[Exercise task 1] In the passage on colonial rule in Africa, what did the colonial master give the chief before acquiring choice property?
[Exercise task 2] From the passage on colonial rule in Africa, copy out everything from "Almost everything the" down to "quarry, the school.", word for word.
==== Page extract
Almost everything the new masters did was alien to Africa. Time which people used to spend in a leisurely, uninterrupted fashion now became something to be divided into segments that had to be rigidly adhered to. How disorienting! Africans suddenly found themselves wrenched away from their comfortable villages to camps, barracks and hostels. There they woke up earlier than they had ever done to eat a hastily made breakfast. Then they would dash out at a particular hour to a certain point for the vehicle that arrived at a particular minute at the mine, the construction site, the quarry, the school.
There bells rang out signaling starting times, tea breaks, lunch breaks, time to return to work and to go back home every day, every week, every month, every year. Woe betide the fellow who tried to break the rhythm! Simple acts such as walking, standing or sitting took on new meanings under the white man. If the light turned red you stopped; green, you walked; at the bus rank you stood in a queue. Even trees that, everyone knew, grew where they pleased were now forced to grow in a rigid line on the boulevard for as far as the eye could see. In the midst of all these strange, hateful things, it was drummed into African schoolchildren that almost everything African was barbaric, savage and not worth retaining. Africans were also taught to read and write and to do other things that would make them good servants to their colonial master who had, meanwhile, “land tenured” and “land-leased” himself some choice property after giving the chief a mirror. In the long run, the indignity became too much. The result was the anti-colonial wars. But much damage had been done. Many an African detested who he or she was. Others became defiantly proud a response that led many an African head of state to bring ruin to his people in his zeal to be as anti-capitalist as he could.
========
==== Data
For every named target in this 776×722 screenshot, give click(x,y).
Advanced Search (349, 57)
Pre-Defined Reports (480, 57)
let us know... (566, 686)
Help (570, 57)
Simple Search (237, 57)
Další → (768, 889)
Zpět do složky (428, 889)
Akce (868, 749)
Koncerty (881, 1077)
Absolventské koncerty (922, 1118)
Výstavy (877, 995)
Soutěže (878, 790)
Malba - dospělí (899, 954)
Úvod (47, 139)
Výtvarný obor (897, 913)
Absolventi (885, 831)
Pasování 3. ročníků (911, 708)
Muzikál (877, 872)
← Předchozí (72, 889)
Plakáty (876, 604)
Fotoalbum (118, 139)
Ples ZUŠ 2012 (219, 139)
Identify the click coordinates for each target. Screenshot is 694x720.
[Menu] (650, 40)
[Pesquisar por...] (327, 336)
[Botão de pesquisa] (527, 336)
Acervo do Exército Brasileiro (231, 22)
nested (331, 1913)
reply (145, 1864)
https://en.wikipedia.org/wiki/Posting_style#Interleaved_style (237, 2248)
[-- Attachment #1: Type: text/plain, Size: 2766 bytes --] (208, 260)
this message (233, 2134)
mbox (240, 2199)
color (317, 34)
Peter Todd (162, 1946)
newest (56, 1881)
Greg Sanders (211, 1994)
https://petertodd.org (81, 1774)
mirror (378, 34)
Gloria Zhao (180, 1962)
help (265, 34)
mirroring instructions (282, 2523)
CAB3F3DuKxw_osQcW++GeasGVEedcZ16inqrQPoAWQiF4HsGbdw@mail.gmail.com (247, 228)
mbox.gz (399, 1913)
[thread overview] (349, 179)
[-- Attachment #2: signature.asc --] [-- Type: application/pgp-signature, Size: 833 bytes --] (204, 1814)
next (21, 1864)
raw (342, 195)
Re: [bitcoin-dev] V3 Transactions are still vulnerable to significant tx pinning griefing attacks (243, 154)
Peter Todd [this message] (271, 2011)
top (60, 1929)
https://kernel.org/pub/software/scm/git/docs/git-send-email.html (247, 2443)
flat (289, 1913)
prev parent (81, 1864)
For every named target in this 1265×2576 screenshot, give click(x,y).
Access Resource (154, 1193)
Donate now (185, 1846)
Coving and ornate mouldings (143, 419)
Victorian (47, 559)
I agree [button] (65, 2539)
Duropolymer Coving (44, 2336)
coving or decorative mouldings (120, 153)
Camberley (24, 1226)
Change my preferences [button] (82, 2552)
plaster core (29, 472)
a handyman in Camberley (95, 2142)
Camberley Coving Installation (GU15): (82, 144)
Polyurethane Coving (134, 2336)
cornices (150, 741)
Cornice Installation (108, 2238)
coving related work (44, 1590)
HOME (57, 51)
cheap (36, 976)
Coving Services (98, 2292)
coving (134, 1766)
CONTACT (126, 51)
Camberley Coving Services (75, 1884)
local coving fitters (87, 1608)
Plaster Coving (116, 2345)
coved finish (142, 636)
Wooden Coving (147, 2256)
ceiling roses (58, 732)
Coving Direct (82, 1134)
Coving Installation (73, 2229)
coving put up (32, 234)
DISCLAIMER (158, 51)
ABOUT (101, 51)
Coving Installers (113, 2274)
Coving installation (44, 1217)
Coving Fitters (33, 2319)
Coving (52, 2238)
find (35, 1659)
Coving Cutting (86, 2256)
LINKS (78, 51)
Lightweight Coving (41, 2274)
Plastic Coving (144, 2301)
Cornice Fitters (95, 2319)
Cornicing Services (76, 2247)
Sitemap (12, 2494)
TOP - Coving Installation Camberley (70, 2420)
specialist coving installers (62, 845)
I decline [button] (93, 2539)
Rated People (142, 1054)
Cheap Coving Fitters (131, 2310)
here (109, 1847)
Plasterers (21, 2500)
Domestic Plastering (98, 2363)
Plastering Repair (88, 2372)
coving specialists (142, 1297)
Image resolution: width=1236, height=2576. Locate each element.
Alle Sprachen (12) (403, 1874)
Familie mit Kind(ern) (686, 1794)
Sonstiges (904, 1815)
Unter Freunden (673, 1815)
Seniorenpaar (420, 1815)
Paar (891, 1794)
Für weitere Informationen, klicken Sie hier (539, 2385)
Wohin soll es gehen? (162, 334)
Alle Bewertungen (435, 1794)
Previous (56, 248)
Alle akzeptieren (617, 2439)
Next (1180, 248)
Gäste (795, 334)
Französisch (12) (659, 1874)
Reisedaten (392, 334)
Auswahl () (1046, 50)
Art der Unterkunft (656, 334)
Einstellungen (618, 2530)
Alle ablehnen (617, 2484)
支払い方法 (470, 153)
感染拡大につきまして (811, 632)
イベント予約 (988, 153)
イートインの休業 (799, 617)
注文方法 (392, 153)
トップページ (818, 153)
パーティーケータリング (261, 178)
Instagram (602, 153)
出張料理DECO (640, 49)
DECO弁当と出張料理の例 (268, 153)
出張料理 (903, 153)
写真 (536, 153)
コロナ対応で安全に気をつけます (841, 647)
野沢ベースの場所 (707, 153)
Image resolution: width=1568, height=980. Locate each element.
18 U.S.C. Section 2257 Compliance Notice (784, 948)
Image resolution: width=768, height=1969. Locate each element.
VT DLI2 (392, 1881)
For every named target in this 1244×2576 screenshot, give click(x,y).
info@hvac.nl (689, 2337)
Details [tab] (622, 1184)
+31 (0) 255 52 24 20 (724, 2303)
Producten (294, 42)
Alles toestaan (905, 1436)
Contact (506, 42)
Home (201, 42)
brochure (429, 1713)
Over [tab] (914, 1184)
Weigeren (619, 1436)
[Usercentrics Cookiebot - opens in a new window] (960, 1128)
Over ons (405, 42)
========
[Final answer 1] A mirror.

[Final answer 2]
Almost everything the new masters did was alien to Africa. Time which people used to spend in a leisurely, uninterrupted fashion now became something to be divided into segments that had to be rigidly adhered to. How disorienting! Africans suddenly found themselves wrenched away from their comfortable villages to camps, barracks and hostels. There they woke up earlier than they had ever done to eat a hastily made breakfast. Then they would dash out at a particular hour to a certain point for the vehicle that arrived at a particular minute at the mine, the construction site, the quarry, the school.